The nationwide strike on Thursday – the second time in two months - is expected to cause disruption to public transport and train services and shut down some schools and government offices.

PARIS – France braces for nationwide strikes on Thursday that unions say will touch off huge protests for the second time in two months against President Nicolas Sarkozy's handling of the economic crisis.

Nearly three-quarters of the French believe the strike called by all of France's main trade unions is justified, according to a poll released Tuesday.

More than a million people took to the streets on 29 January, the biggest protests held since Sarkozy took office in May 2007 on a promise to reform France and raise living standards.

"The turnout will be strong on Thursday," said Francois Chereque, head of the CFDT union. "It will be as strong as on 29 January."

French workers are feeling acute pain from the economic downturn, Chereque told a French television interview at the weekend. "Everyone knows a neighbour or a friend who is affected."

Unemployment has surged past eight percent and will climb further during the year as France and its eurozone neighbours sink into a recession that appears likely to last well into 2010.

Economy Minister Christine Lagarde warned this month that 2009 would "be difficult both economically and socially" for France, with job losses predicted to number 350,000 this year and the economy set to shrink by 1.0 to 1.5 percent.

Given exercise: Transcribe the passage of the French strike article between "Nearly three-quarters of" and "poll released Tuesday.", inclusive.

Material:
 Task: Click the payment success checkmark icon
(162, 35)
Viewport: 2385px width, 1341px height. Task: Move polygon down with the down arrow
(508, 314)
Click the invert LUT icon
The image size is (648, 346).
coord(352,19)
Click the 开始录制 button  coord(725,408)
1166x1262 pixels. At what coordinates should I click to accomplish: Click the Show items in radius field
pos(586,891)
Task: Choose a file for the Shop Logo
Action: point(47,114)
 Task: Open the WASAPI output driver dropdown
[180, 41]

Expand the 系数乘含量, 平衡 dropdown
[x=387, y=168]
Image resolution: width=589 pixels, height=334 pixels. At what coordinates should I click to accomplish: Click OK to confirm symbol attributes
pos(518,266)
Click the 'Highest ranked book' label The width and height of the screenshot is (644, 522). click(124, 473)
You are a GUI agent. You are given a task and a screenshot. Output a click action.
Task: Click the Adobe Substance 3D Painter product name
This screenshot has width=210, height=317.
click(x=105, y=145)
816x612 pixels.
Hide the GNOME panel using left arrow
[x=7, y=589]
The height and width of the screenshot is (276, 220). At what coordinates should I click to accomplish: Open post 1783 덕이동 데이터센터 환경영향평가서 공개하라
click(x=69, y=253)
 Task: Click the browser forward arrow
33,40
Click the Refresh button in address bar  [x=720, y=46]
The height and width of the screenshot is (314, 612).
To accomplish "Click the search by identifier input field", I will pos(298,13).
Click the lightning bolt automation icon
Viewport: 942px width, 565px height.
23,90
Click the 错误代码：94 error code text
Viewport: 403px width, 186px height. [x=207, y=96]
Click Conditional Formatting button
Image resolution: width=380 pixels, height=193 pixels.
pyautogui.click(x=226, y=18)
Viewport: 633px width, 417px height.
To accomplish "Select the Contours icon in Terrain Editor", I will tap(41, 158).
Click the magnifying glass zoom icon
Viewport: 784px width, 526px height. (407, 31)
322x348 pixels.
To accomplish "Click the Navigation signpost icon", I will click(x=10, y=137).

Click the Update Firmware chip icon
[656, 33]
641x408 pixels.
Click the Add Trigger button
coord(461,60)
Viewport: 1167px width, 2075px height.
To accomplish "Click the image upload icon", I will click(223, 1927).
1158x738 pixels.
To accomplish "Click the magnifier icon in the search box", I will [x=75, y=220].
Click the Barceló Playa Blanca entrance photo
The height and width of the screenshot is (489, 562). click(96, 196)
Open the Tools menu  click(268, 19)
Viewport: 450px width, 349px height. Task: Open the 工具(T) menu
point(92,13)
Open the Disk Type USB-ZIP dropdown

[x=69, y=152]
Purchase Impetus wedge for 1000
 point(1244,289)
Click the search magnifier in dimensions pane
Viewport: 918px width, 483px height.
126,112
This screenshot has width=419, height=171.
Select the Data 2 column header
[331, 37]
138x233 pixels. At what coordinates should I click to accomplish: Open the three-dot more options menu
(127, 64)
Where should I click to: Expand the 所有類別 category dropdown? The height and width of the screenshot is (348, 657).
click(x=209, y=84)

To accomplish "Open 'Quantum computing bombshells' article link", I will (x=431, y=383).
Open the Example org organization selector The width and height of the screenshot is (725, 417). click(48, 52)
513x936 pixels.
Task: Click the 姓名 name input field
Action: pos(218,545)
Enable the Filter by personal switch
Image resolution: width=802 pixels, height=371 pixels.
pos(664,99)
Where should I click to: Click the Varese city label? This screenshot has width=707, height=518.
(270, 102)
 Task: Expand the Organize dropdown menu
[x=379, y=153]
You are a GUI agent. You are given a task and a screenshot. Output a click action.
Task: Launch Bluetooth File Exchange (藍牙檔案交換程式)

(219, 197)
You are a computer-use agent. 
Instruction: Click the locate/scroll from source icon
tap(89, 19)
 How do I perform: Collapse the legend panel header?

Response:
Nearly three-quarters of the French believe the strike called by all of France's main trade unions is justified, according to a poll released Tuesday.